Can you output every line of the entries below as a Markdown table with the columns "Row" and "Line", skipping blank lines and leaving out the pictures?

- Extracted records -
-- start --

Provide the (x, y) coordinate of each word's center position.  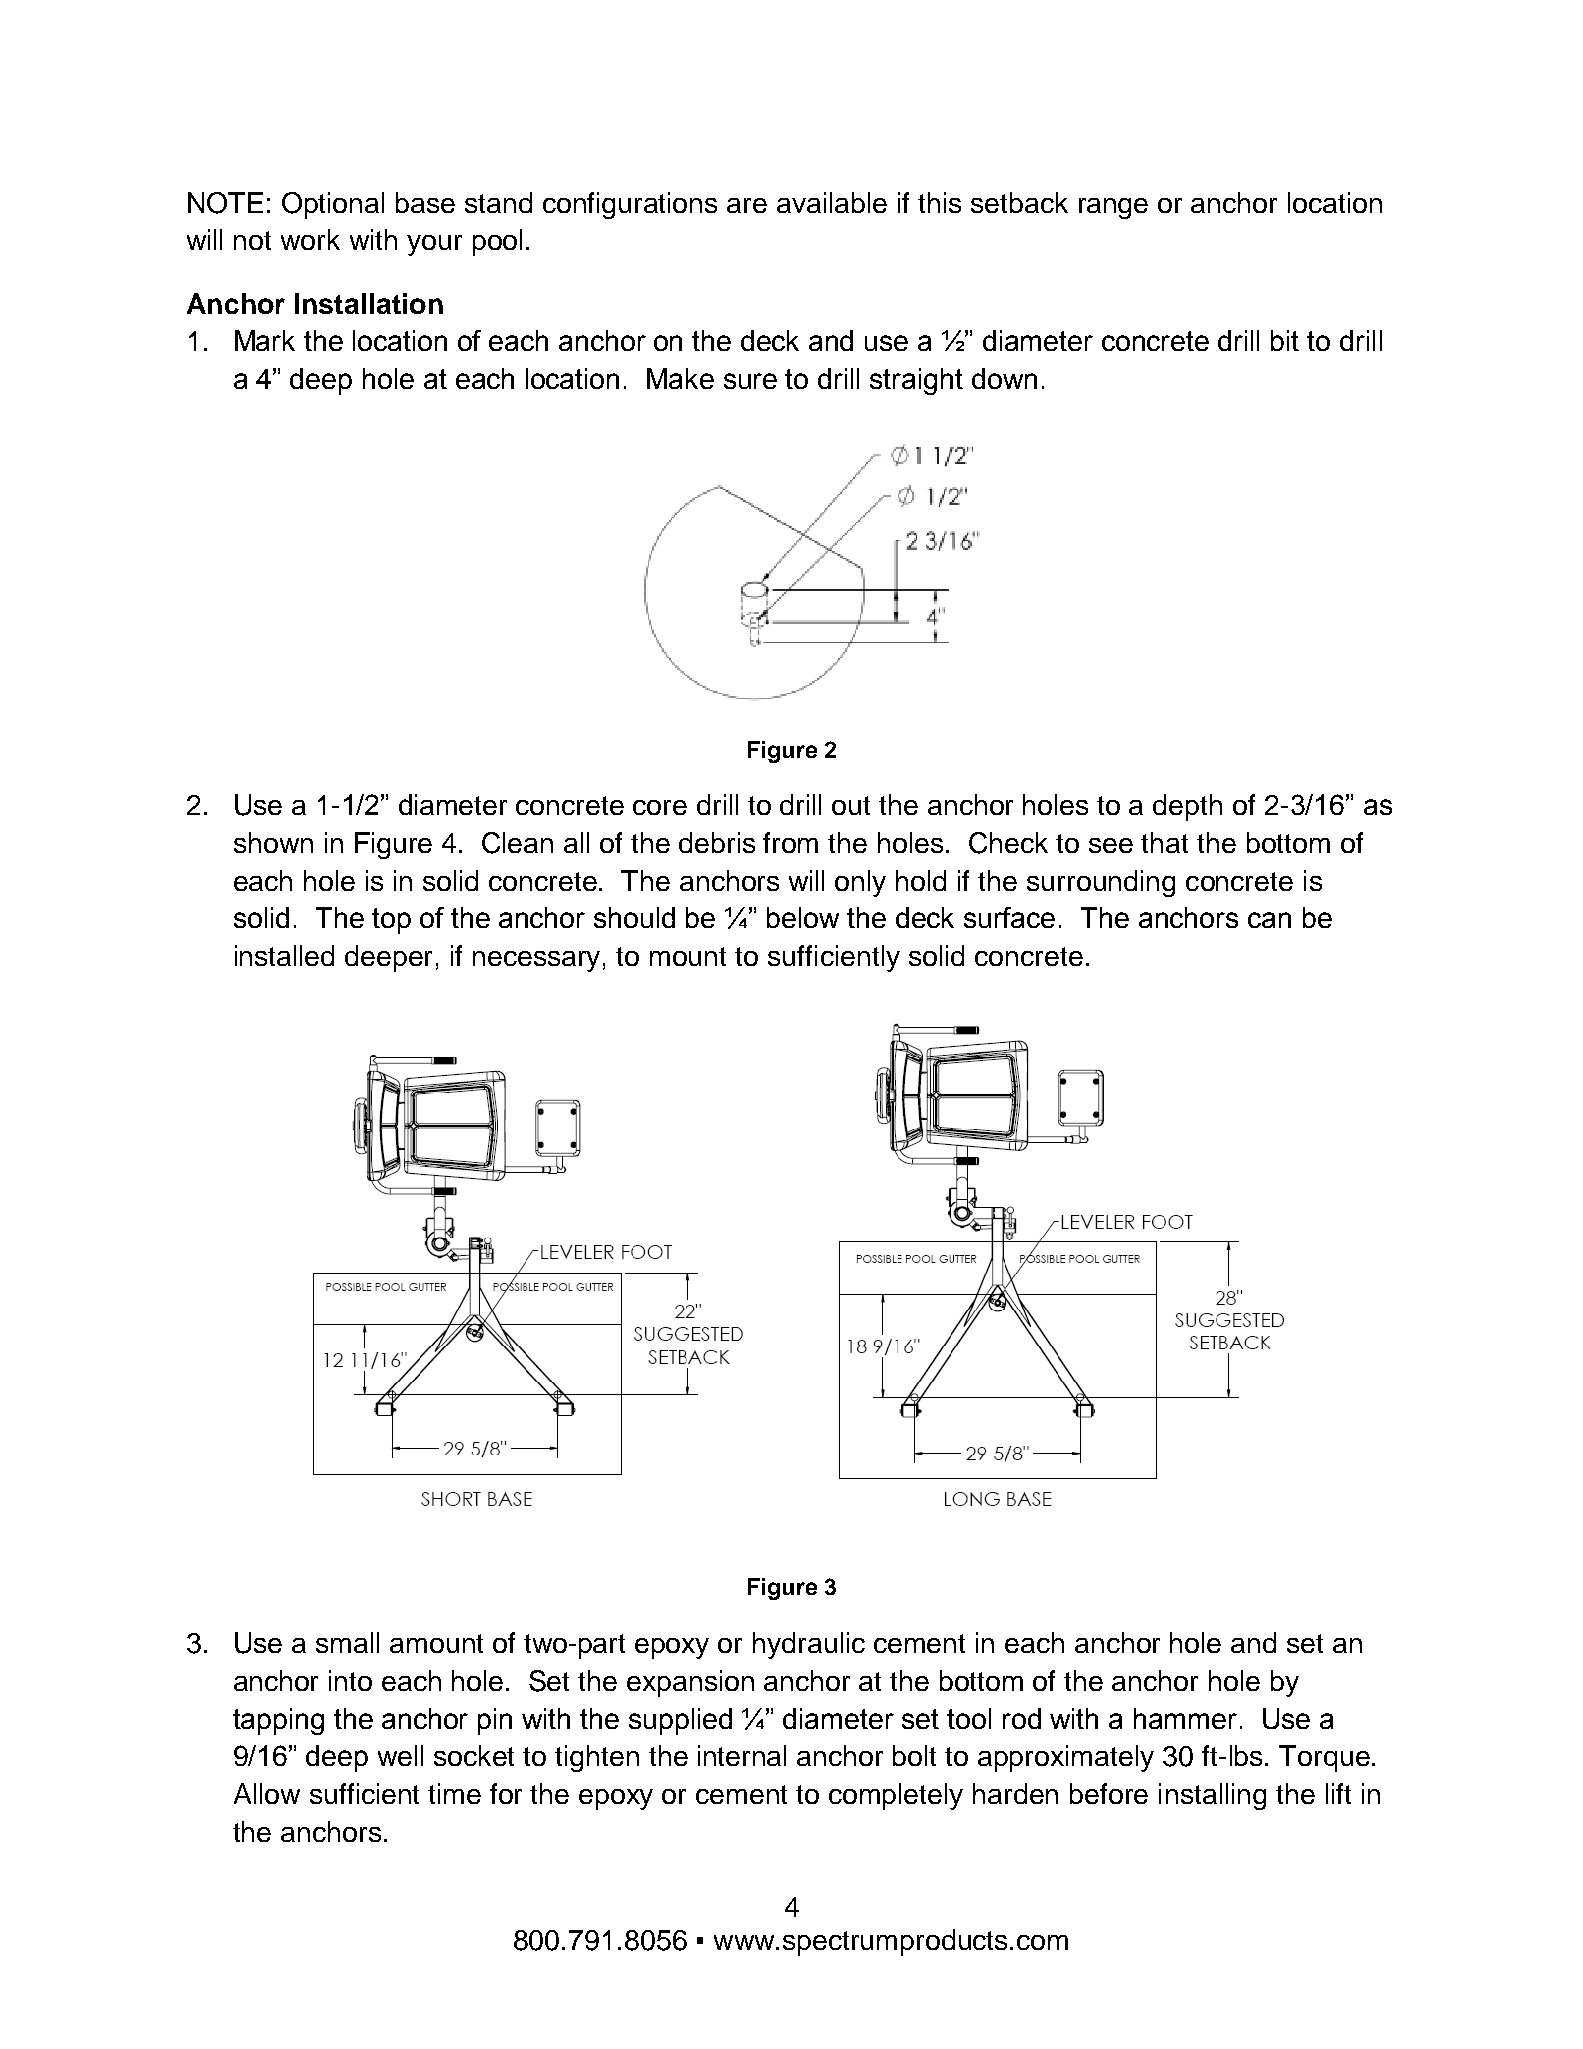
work (310, 239)
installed (284, 955)
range (1113, 208)
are (747, 205)
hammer (1185, 1718)
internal (742, 1755)
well (400, 1755)
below (803, 917)
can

-- end --

- Result -
| Row | Line |
|---|---|
| 1 | Provide the (x, y) coordinate of each word's center position.   |
| 2 | work (310, 239) |
| 3 | installed (284, 955) |
| 4 | range (1113, 208) |
| 5 | are (747, 205) |
| 6 | hammer (1185, 1718) |
| 7 | internal (742, 1755) |
| 8 | well (400, 1755) |
| 9 | below (803, 917) |
| 10 | can |